▸ **Extract to read**:
Greetings Postgres Developers,
I've recently started taking advantage of the PARTITION BY HASH feature for my database system. It's a really great fit since my tables can get quite large (900M+ rows for some) and splitting them up into manageable chunks should let me upload to them without having to update an enormous index every time. What's more, since each partition has a write lock independent of the parent table, it should theoretically be possible to perform a parallelized insert operation, provided the data to be added is partitioned beforehand.
What has been disappointing is that the query planner doesn't seem to recognize this potential. For example, if I have a large list of input data, and I want to perform a select operation across the target table:
-- target table is hashed on 'textfield' & has a unique index on 'textfield'
select * from temp_data td left join target tg on td.textfield = tg.textfield;
I would expect to get a query plan like this:
partition temp_data
parallel scan on
target_p0 using target_p0_textfield_uniq_idx against temp_data_p0
target_p1 using target_p1_textfield_uniq_idx against temp_data_p1
target_p2 using target_p2_textfield_uniq_idx against temp_data_p2
...
Instead, I get a seemingly terrible plan like this:
hash temp_data
sequential scan on
target_p0 against temp_data
target_p1 against temp_data
target_p2 against temp_data
...

▸ **Data extract**:
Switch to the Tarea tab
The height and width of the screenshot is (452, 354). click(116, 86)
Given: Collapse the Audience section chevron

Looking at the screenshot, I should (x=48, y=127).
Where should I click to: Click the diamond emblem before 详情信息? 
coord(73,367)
* * *
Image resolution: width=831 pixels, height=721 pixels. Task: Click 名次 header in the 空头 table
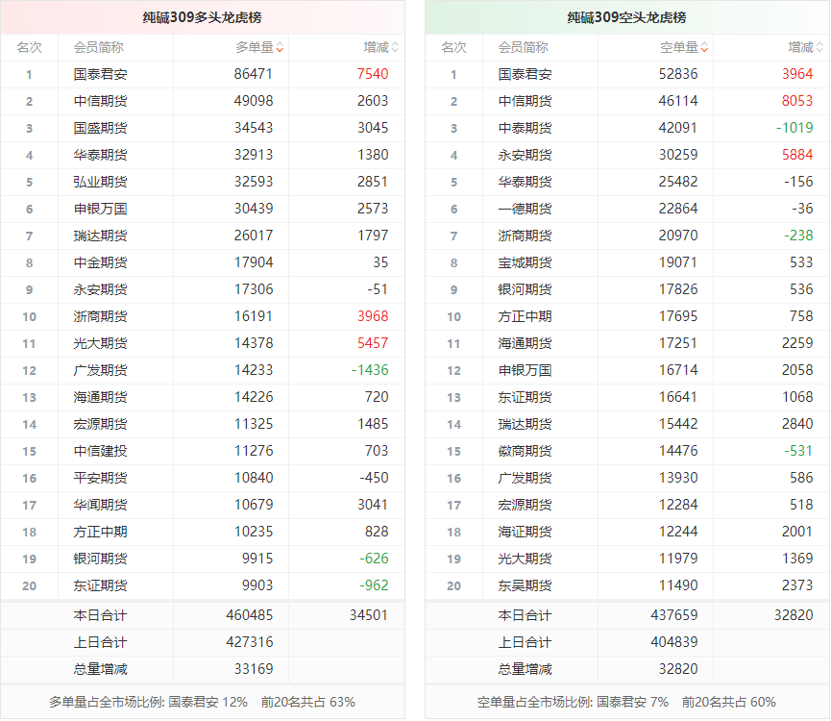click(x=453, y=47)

▸ **Directive A**:
In the Postgres partitioning post, what does each partition have that is independent of the parent table?
▸ **Directive B**:
Continue the Postgres partitioning post from the point where it stops.

▸ **Result A**:
Each partition has its own write lock, independent of the parent table.

▸ **Result B**:
It doesn't even make use of the index on the textfield! Instead, it opts to hash all of temp_data and perform a sequential scan against it.
It doesn't help if I partition temp_data by textfield beforehand either (using the same scheme as the target table). It still opts to concatenate all of temp_data, hash it, then perform a sequential scan against the target partitions.
On insert the behaviour is better but it still opts for a sequential insert instead of a parallel one.
Does the query planner know something I don't? It's my intuition that it should be faster to do a rough counting sort (partition by hash) first, and then do N smaller more accurate sorts in parallel afterwards.
Currently I am creating a custom script(s) to emulate my desired behaviour, but it would be nice if there was a way to get the query planner to do this automatically. Any tricks to do this would be much appreciated!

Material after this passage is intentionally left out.